## What to produce
Beginning with the line that contains "Webinars (120, 1912)" and concluding with the final line of the listing below, output each line exactly, and only those lines.
- - - - - - -
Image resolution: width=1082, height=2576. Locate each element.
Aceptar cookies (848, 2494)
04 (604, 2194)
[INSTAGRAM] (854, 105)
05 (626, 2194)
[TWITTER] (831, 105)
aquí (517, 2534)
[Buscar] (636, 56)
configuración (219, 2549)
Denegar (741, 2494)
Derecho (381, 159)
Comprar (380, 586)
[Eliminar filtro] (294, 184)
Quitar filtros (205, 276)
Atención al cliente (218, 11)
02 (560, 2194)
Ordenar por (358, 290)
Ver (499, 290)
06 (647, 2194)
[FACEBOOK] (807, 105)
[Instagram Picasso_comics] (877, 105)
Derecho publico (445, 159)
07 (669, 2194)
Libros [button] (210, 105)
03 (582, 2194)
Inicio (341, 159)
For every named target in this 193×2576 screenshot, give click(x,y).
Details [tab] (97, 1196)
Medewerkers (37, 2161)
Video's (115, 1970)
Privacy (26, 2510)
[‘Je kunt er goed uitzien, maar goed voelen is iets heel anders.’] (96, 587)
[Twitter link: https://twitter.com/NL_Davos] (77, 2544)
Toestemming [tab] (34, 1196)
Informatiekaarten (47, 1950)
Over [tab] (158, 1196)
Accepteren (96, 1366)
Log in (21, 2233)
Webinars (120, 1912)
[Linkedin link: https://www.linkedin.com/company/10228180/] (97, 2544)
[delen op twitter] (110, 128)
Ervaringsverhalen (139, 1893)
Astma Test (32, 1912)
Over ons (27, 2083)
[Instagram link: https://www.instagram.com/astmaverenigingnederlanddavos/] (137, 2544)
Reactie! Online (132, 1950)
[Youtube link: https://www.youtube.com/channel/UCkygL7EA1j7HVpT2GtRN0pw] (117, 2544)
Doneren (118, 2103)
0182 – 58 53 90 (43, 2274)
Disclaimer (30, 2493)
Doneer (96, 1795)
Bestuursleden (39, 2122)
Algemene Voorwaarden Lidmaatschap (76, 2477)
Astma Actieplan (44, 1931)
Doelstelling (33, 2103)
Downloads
- - - - - - -
## Task answer
Webinars (120, 1912)
[Linkedin link: https://www.linkedin.com/company/10228180/] (97, 2544)
[delen op twitter] (110, 128)
Ervaringsverhalen (139, 1893)
Astma Test (32, 1912)
Over ons (27, 2083)
[Instagram link: https://www.instagram.com/astmaverenigingnederlanddavos/] (137, 2544)
Reactie! Online (132, 1950)
[Youtube link: https://www.youtube.com/channel/UCkygL7EA1j7HVpT2GtRN0pw] (117, 2544)
Doneren (118, 2103)
0182 – 58 53 90 (43, 2274)
Disclaimer (30, 2493)
Doneer (96, 1795)
Bestuursleden (39, 2122)
Algemene Voorwaarden Lidmaatschap (76, 2477)
Astma Actieplan (44, 1931)
Doelstelling (33, 2103)
Downloads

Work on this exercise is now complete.